Aim of the task: Drop all images and give the records again exactly.

"""

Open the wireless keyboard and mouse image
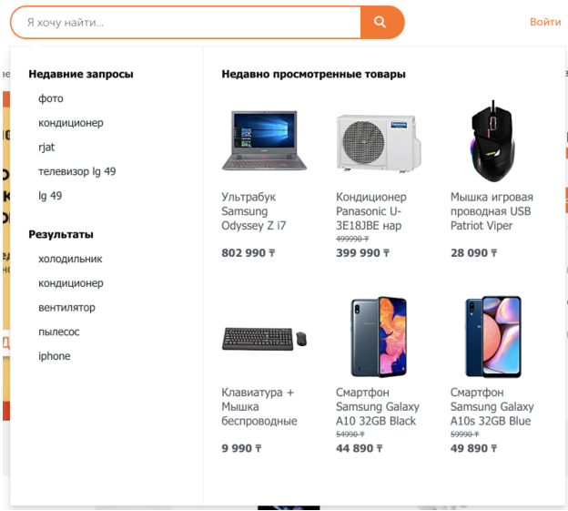The image size is (568, 511). pyautogui.click(x=264, y=338)
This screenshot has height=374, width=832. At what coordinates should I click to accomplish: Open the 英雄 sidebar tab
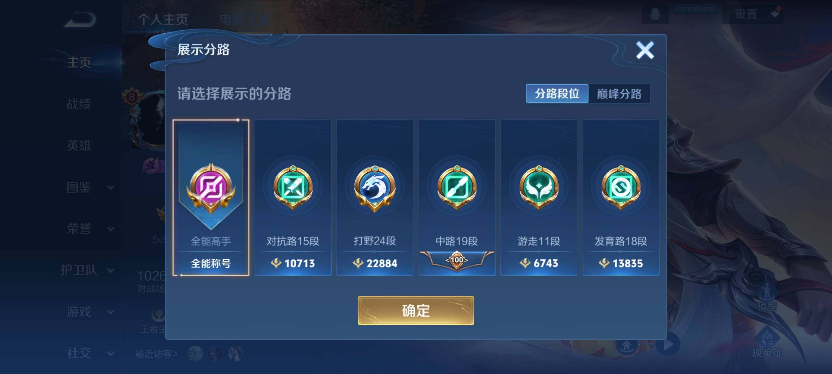click(79, 146)
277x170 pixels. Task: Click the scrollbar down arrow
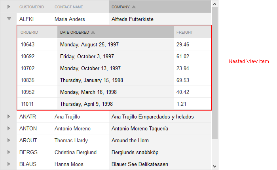(x=214, y=166)
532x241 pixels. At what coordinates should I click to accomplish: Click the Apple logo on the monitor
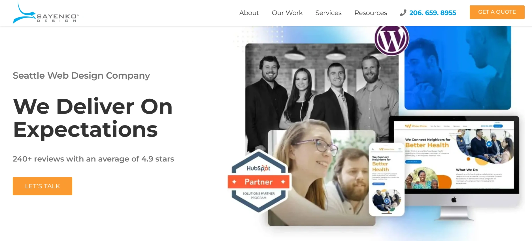pos(454,200)
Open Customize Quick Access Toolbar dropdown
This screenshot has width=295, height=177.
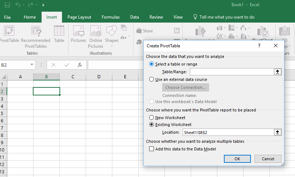pyautogui.click(x=43, y=5)
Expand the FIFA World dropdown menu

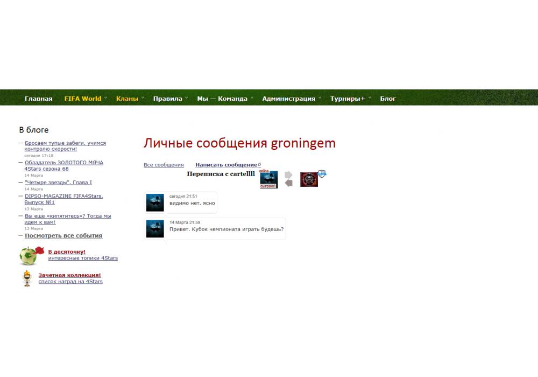(x=83, y=99)
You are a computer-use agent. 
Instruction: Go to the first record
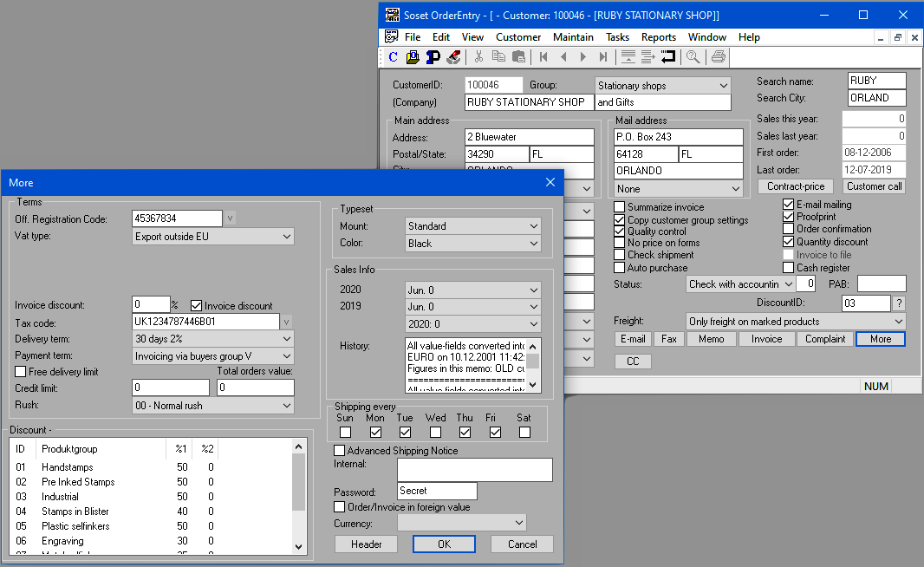point(543,57)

"""

Output for this exercise:
Open the wireless keyboard and mouse image
The image size is (568, 511). pyautogui.click(x=264, y=338)
This screenshot has height=374, width=832. At what coordinates should I click to accomplish: Open the 英雄 sidebar tab
click(79, 146)
277x170 pixels. Task: Click the scrollbar down arrow
(x=214, y=166)
532x241 pixels. At what coordinates should I click to accomplish: Click the Apple logo on the monitor
pos(454,200)
Open Customize Quick Access Toolbar dropdown
This screenshot has width=295, height=177.
pyautogui.click(x=43, y=5)
Expand the FIFA World dropdown menu

(x=83, y=99)
You are a computer-use agent. 
Instruction: Go to the first record
point(543,57)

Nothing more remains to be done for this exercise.